— begin —
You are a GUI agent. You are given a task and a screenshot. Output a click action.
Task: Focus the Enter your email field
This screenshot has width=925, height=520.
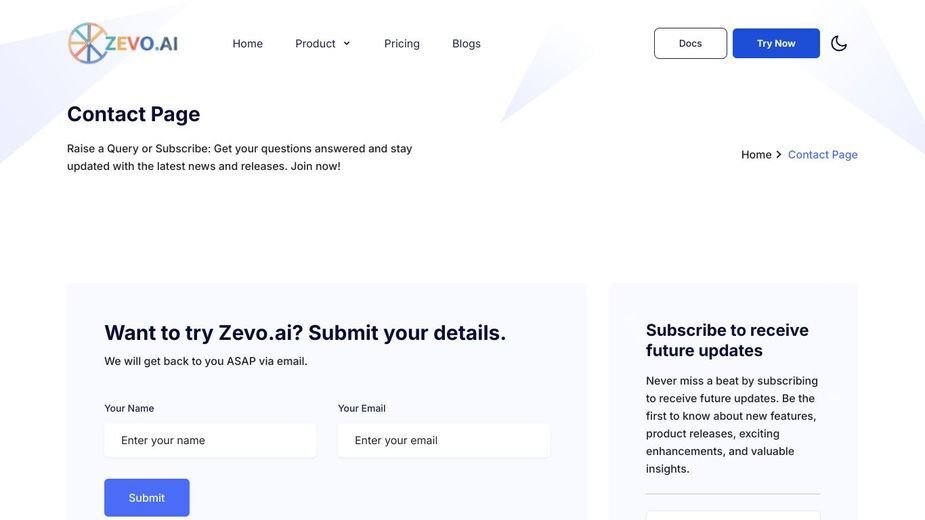point(444,440)

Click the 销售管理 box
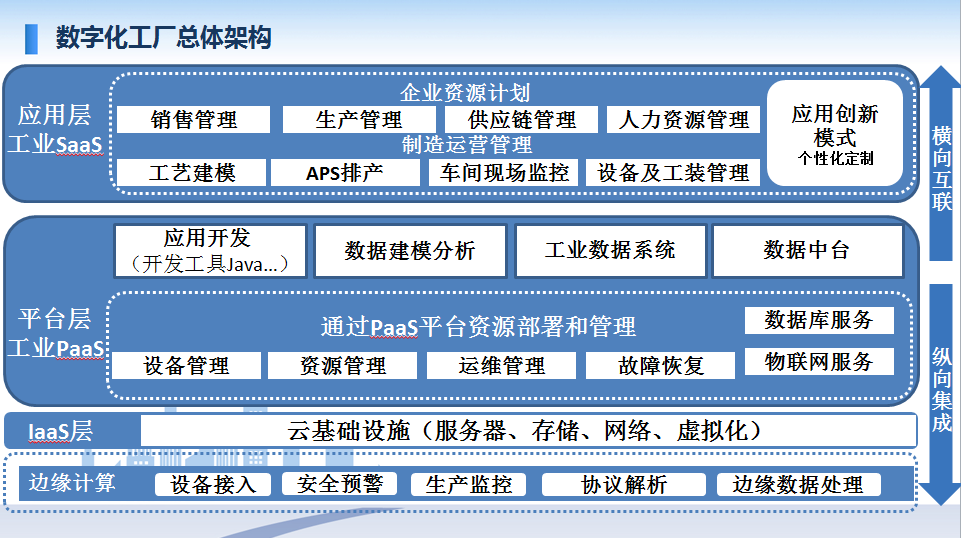(x=194, y=120)
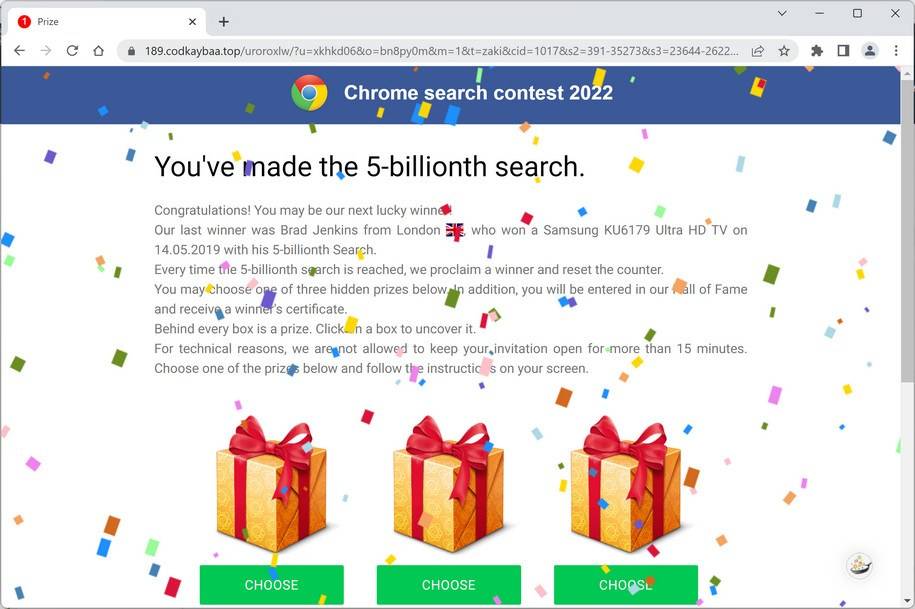
Task: Open a new tab with plus
Action: click(x=224, y=22)
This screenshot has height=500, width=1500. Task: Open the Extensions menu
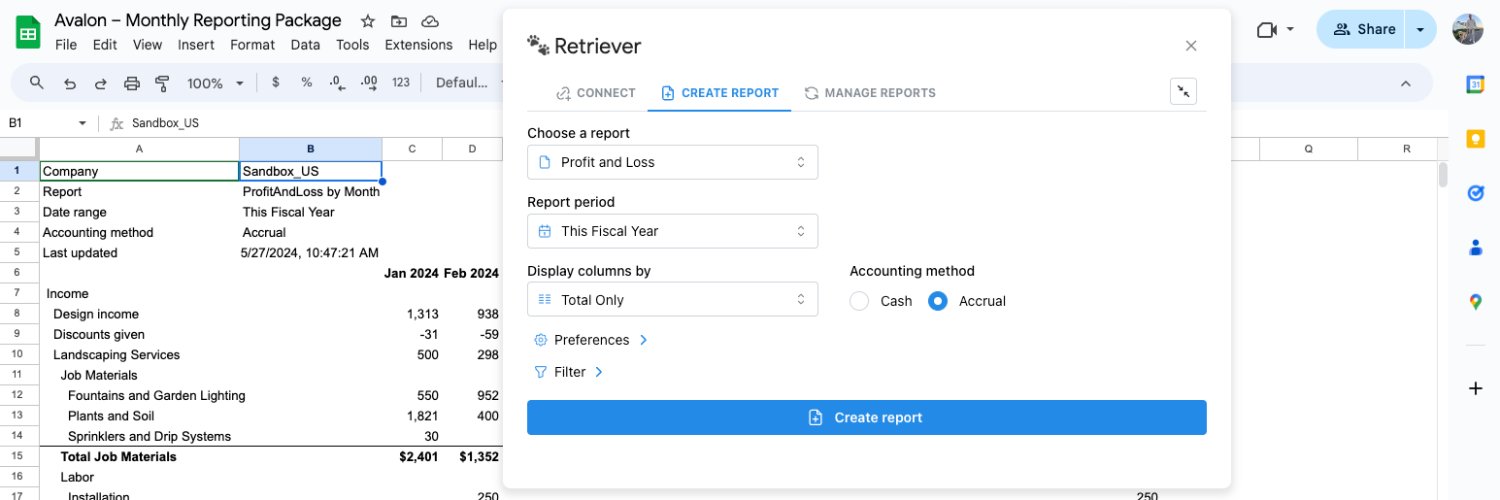pos(418,45)
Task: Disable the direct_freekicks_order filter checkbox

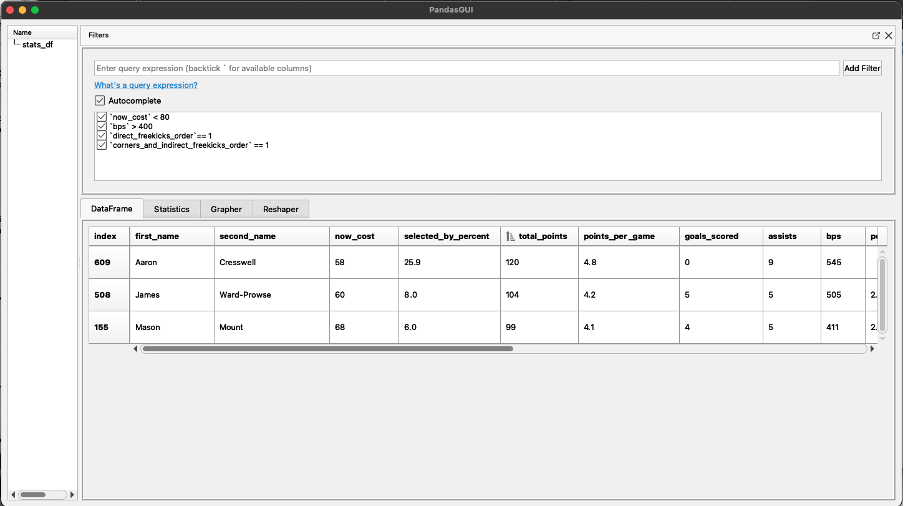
— end —
| Directions |
Copy every row above word for word, omitting the pictures.

| Finished answer |
You are a GUI agent. You are given a task and a screenshot. Output a click action.
Task: Focus the Enter your email field
This screenshot has width=925, height=520.
point(444,440)

Click the 销售管理 box
(x=194, y=120)
Task: Open a new tab with plus
Action: click(x=224, y=22)
This screenshot has height=500, width=1500. Task: Open the Extensions menu
pos(418,45)
Task: Disable the direct_freekicks_order filter checkbox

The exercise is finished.